Pas de consensus sur le "numéro un" : les USA mènent globalement avec 2/3 du fret mondial, mais l'URSS verrouille l'Eurasie. Les ressources pétrolières américaines (Texas, Venezuela) contre sibériennes russes pèsent lourd. En fin de compte, cette bipolarité impose une nouvelle ère, où superpuissances 1945 dictent les règles sans partage.
Comparaison chiffrée des puissances : USA vs URSS en 1945
Chiffres à l'appui, les USA surpassent : PIB 50 % mondial vs 20 % URSS ; aviation 80 000 appareils US contre 20 000 soviétiques ; marine 6700 navires vs 800. L'URSS excelle en infanterie : 11 millions vs 12 US (mais démobilisés à 3 millions fin 1945).
Territoires : URSS gagne 500 000 km² en Pologne et Baltique ; USA annexent Iwo Jima. Nucléaire : monopole US avec 3 bombes prêtes. Énergie : USA produisent 60 % du pétrole mondial, URSS 10 %.
Cette comparaison des superpuissances en 1945 révèle un équilibre précaire : USA globaux, URSS eurasiatique. Les études comme celles de l'OSS américaine estiment les pertes soviétiques à 20 % du potentiel humain, handicapant la reprise.
Les conférences de Yalta et Potsdam : le partage du monde
À Yalta en février 1945, Roosevelt, Churchill et Staline divisent l'Europe : Allemagne en 4 zones, Pologne poussée à l'Ouest, URSS promet élections libres (non tenues). Potsdam en juillet-août, avec Truman, Atlee et Staline, confirme : dénazification, réparations à 20 milliards pour URSS.
Ces sommets officialisent la domination bipolaire 1945 : USA obtiennent l'ONU veto-proof, URSS les Balkans. Micro-digression : les rochers de Tchécoslovaquie, source de fer, deviennent enjeu mineur face aux bombes.
Conséquences : rideau de fer dès 1946, comme l'annoncera Churchill. Ces accords, fragiles, lancent la course aux armements.

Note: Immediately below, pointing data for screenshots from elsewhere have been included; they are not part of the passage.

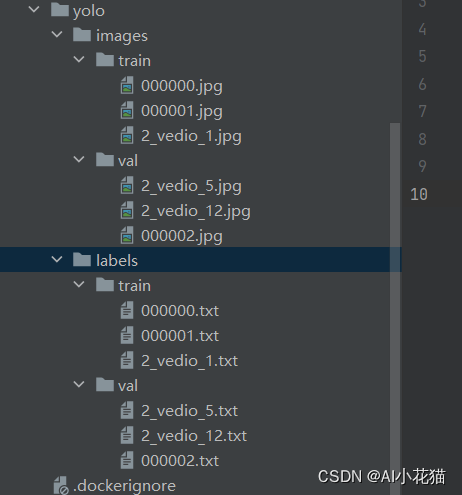The width and height of the screenshot is (462, 495).
Task: Click the labels folder icon
Action: point(82,260)
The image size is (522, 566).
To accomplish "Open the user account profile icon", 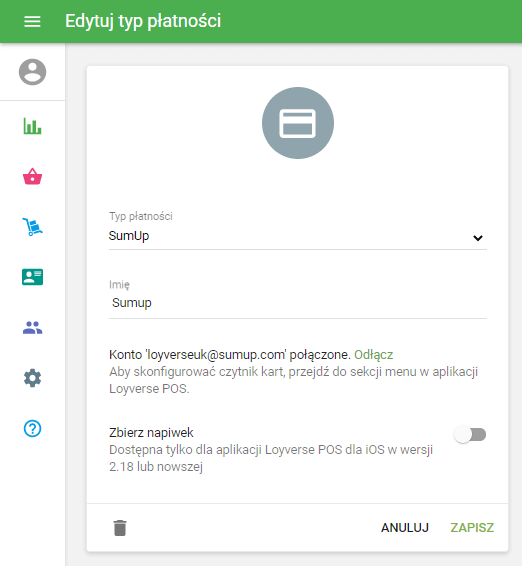I will [32, 72].
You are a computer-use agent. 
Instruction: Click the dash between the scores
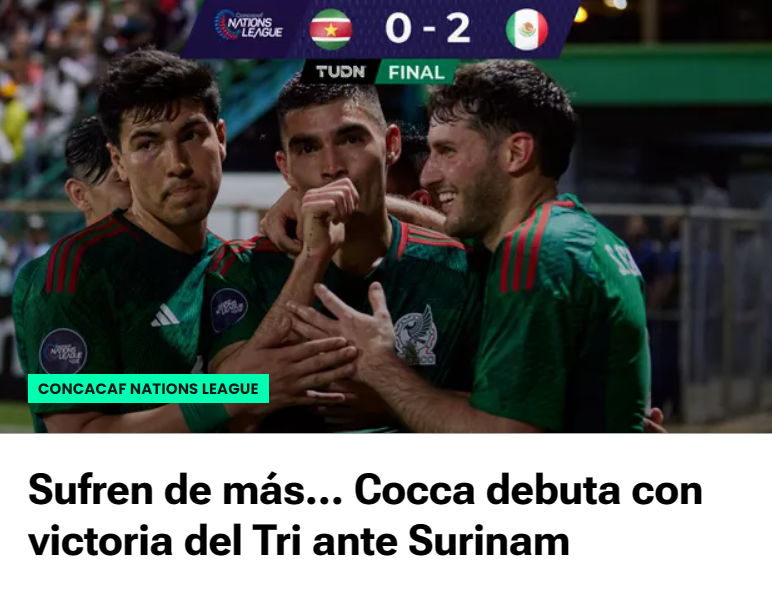point(429,30)
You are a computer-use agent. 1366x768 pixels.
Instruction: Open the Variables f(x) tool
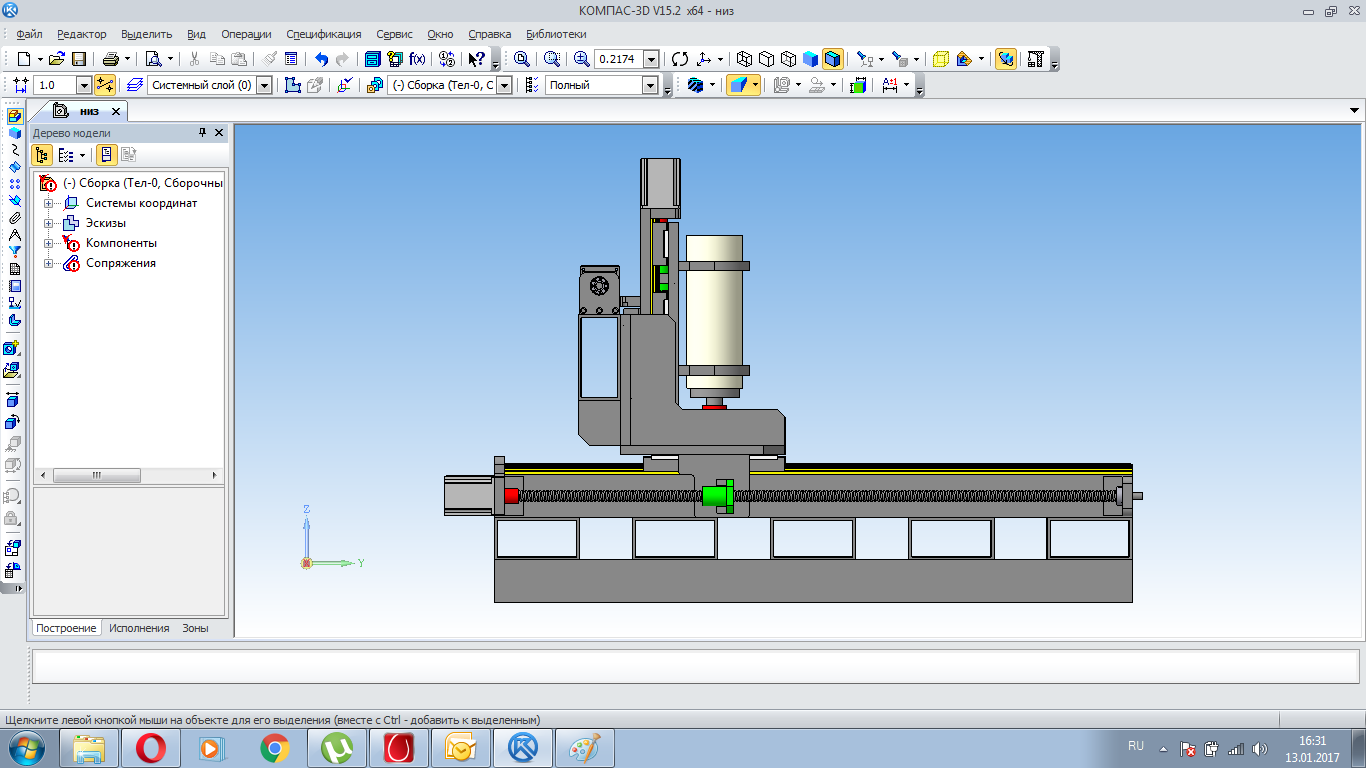coord(417,59)
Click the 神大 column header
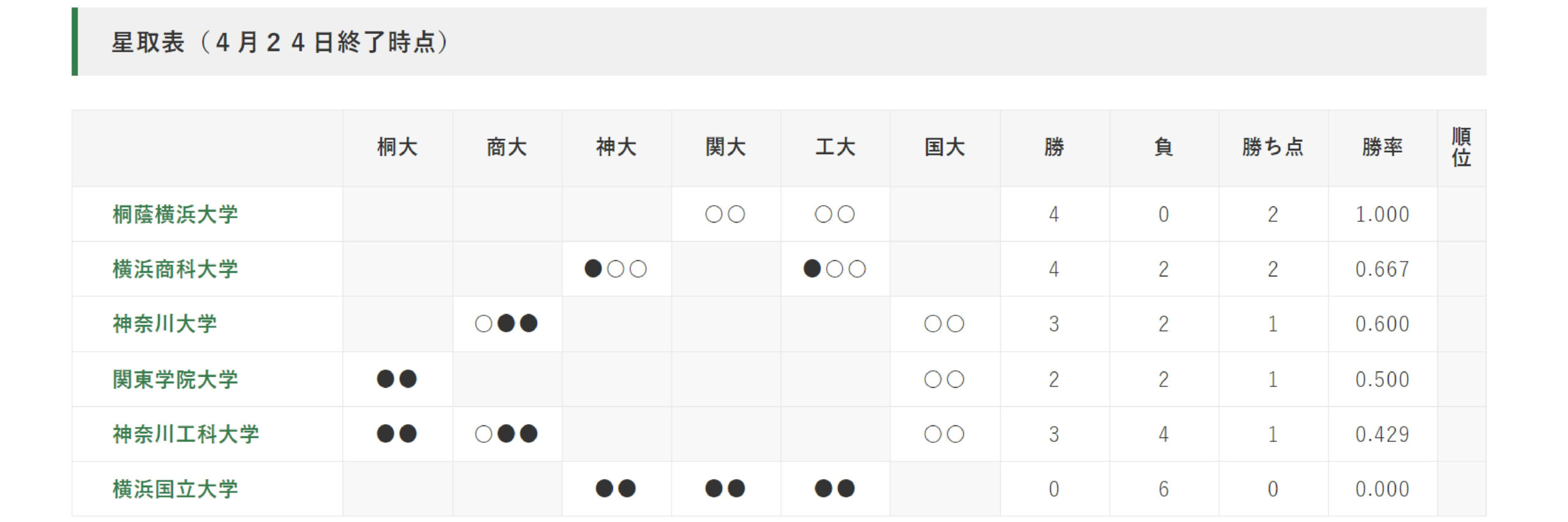The image size is (1568, 522). pos(616,147)
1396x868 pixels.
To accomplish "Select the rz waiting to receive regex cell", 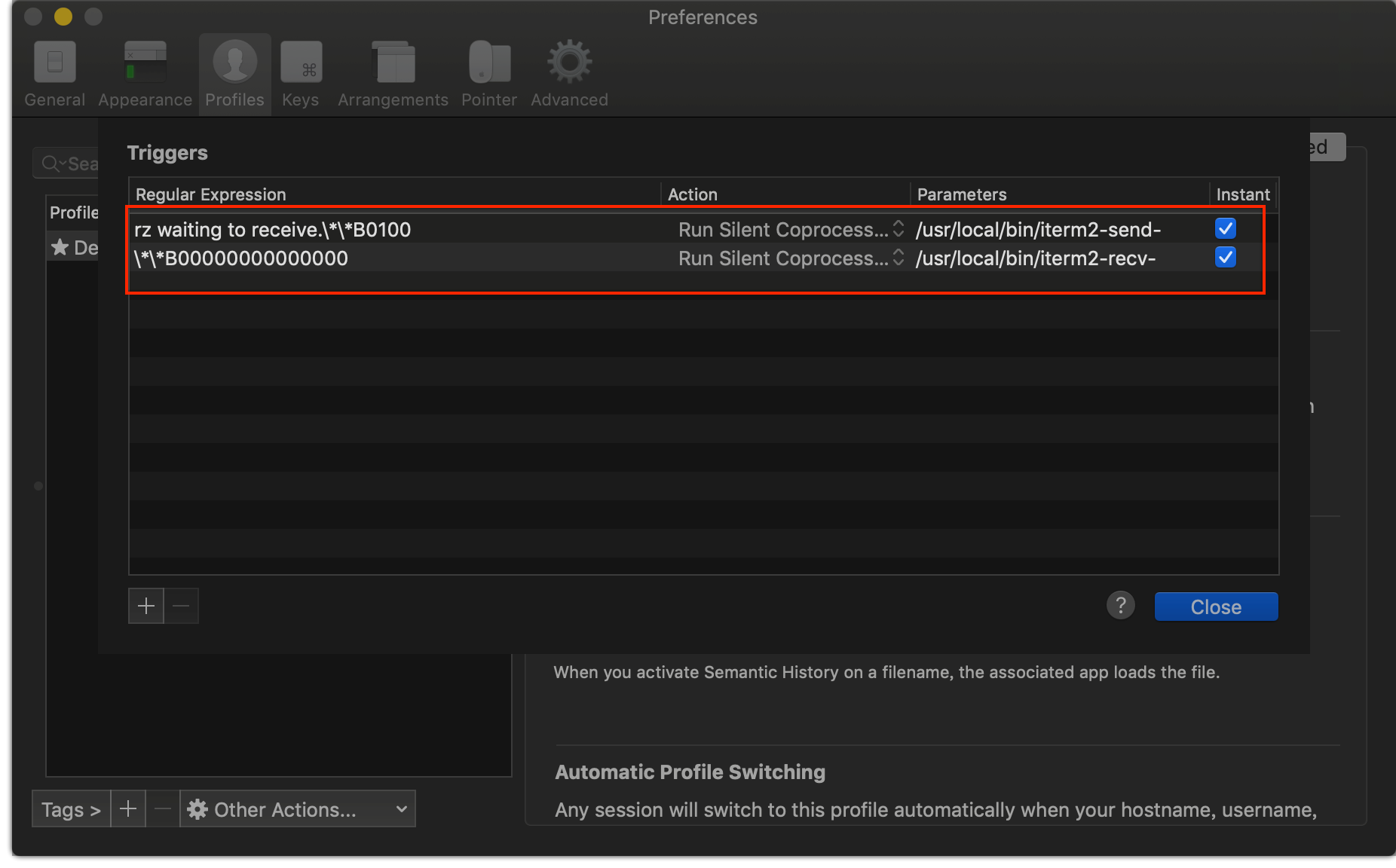I will coord(273,230).
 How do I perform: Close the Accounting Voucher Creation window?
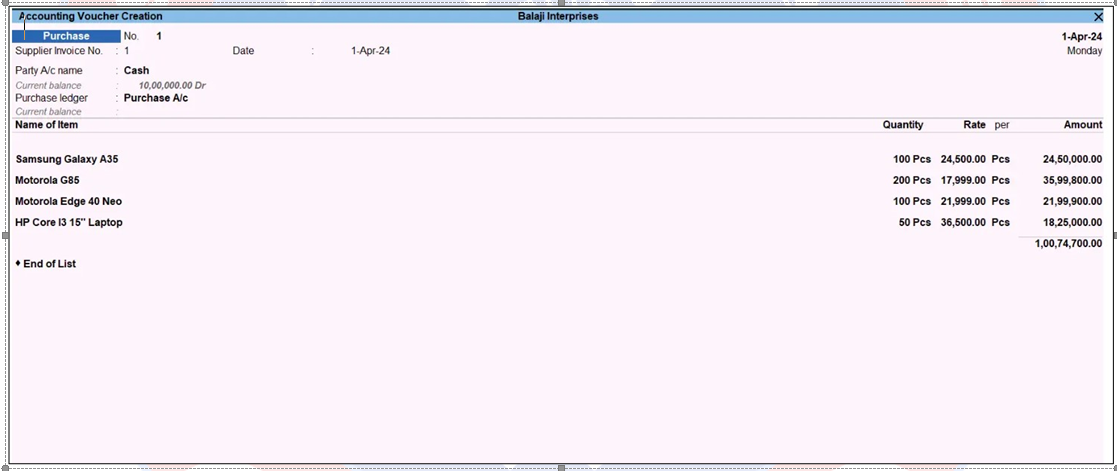(x=1098, y=17)
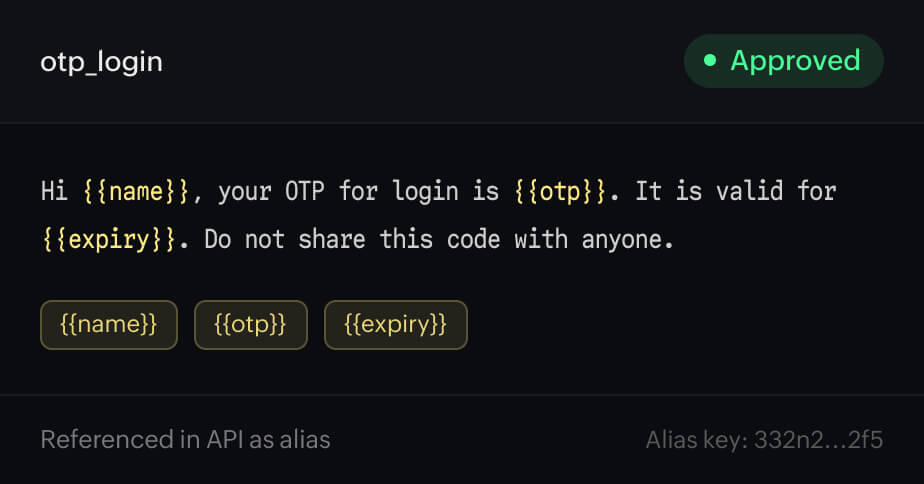
Task: Click the 'Referenced in API as alias' note
Action: 186,440
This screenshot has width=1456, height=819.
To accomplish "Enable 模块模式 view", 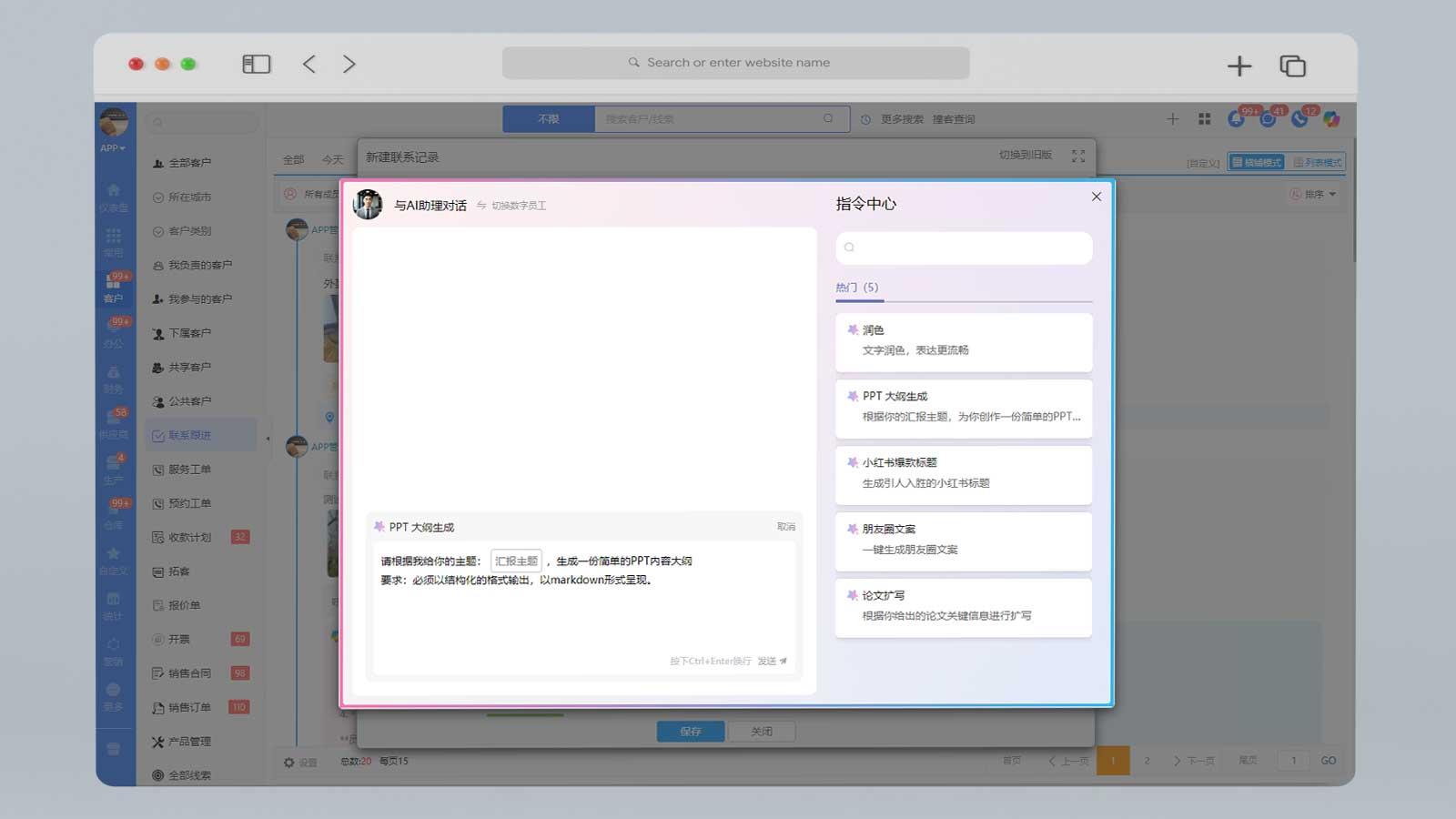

Erreurs courantes et pièges à éviter sur la domination de 1945
Erreur n°1 : croire au triomphe britannique. Le UK, fort de 25 divisions en 1945, perd vite face à la dette. N°2 : sous-estimer la Chine ; Mao progresse, mais faible militairement (1 million d'hommes mal équipés).
Piège : ignorer le Japon occupé, ou l'Inde indépendante en 1947. Les mythes persistent : "Staline a gagné la guerre seul" ignore les 400 000 GI US en Europe. Pour analyser qui contrôlait le monde en 1945, priorisez les données macro : USA 2x PIB URSS.
Autre illusion : la paix éternelle via l'ONU. Les veto bloquent dès 1946.
FAQ : questions fréquentes sur qui domine le monde en 1945
Quelle était la puissance militaire des États-Unis en 1945 ?
Les USA comptaient 12 millions de soldats au pic, réduits à 1,5 million fin 1945, avec 90 divisions, 80 000 avions et la bombe A. Leur supériorité logistique – 40 % du fret mondial – écrasait les rivaux.
L'Union soviétique pouvait-elle rivaliser avec les USA en 1945 ?
Oui en Europe de l'Est : 11 millions d'hommes, occupation de 7 pays. Non globalement : économie à 40 % du niveau US, pas de projection océanique. Équilibre régional, pas mondial.
Quand la Guerre froide commence-t-elle vraiment après 1945 ?
Officiellement avec le discours de Fulton en mars 1946, mais les signes pullulent dès Potsdam : refus soviétique des élections libres, espionnage mutuel. 1945 pose les bases.
En 1945, les États-Unis et l'Union soviétique dominent un monde bipolaire, imposant leur vision via force brute et ingénierie économique. Leur rivalité forge la seconde moitié du XXe siècle, de Berlin à Cuba. Comprendre cette bascule évite de romantiser les empires déchus ; la réalité chiffrée l'emporte. Aujourd'hui, ces leçons résonnent dans les tensions sino-américaines, rappelant que la domination mondiale se mesure en PIB, missiles et alliances durables.